Saved entries

=== Section Start ===

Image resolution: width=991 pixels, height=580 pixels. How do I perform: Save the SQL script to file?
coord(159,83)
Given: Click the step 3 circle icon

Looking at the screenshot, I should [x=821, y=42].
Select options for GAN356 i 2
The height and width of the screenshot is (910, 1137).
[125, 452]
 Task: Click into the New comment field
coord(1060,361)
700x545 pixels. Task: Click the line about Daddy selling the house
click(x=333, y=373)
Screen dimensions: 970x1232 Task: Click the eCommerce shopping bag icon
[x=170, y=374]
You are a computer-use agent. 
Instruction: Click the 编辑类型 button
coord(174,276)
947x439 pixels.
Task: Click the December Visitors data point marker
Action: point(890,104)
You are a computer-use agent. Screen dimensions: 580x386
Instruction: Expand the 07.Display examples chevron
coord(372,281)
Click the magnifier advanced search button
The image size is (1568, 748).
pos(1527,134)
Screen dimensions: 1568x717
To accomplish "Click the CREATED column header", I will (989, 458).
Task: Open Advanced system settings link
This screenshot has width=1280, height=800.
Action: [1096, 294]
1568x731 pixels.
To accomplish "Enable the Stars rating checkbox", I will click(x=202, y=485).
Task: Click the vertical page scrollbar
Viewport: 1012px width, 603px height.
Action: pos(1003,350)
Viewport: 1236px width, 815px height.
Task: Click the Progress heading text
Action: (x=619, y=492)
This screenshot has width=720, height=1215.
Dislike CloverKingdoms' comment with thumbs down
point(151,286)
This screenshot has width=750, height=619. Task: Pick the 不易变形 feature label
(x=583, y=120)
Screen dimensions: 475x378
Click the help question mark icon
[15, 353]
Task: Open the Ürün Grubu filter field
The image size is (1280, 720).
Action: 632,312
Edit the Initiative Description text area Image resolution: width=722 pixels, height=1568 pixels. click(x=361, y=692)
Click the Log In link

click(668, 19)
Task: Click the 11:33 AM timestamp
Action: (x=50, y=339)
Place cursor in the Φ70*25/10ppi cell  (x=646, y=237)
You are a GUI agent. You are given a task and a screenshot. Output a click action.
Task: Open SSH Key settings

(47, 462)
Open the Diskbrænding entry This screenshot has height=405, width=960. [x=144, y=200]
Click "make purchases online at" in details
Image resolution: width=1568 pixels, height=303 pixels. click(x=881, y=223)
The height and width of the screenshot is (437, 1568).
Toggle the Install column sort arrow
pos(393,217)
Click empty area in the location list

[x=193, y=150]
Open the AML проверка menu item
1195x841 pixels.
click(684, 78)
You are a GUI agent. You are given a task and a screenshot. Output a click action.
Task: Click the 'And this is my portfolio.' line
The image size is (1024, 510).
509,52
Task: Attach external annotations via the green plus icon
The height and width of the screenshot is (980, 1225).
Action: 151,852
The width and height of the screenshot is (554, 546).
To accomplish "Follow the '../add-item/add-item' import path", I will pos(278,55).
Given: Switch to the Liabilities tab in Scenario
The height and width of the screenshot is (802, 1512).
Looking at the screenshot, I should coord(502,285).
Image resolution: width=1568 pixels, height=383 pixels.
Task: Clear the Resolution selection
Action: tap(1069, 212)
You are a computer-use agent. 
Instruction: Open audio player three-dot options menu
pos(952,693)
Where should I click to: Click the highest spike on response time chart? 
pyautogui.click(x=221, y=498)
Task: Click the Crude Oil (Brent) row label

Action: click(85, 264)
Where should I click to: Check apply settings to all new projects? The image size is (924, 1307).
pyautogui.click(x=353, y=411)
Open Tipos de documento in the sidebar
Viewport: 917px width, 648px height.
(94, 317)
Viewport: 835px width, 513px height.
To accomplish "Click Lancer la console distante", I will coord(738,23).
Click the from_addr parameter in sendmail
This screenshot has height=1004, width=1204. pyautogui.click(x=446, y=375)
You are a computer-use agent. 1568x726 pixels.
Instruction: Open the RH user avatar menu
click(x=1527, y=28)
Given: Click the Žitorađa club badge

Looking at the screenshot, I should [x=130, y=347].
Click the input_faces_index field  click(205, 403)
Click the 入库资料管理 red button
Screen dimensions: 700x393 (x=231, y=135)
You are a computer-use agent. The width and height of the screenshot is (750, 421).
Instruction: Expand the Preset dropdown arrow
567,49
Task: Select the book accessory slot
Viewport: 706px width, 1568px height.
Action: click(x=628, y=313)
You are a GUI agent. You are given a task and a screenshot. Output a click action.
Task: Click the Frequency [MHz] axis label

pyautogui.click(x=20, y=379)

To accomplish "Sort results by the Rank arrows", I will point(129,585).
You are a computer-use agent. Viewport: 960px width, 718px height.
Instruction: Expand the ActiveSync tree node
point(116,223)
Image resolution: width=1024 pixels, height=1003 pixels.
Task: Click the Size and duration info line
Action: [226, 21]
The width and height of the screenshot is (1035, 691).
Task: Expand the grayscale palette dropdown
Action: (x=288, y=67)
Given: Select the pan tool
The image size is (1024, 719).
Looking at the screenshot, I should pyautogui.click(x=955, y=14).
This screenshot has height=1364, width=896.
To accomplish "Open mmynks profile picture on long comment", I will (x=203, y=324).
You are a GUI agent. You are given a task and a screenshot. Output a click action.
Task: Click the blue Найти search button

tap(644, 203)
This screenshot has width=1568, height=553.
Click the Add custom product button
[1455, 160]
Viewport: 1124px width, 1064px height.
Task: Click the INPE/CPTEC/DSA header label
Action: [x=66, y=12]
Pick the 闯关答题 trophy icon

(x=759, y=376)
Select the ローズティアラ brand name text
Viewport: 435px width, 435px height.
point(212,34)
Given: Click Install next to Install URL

=== Section End ===

* _WHAT YOU HAVE TO DO_: From the data above, pick out each line containing "will" and copy it.

* _EXERCISE RESULT_:
To accomplish "Click the CREATED column header", I will (989, 458).
To accomplish "Enable the Stars rating checkbox", I will click(x=202, y=485).
To accomplish "Follow the '../add-item/add-item' import path", I will pos(278,55).
To accomplish "Click Lancer la console distante", I will coord(738,23).
To accomplish "Sort results by the Rank arrows", I will point(129,585).
To accomplish "Open mmynks profile picture on long comment", I will (x=203, y=324).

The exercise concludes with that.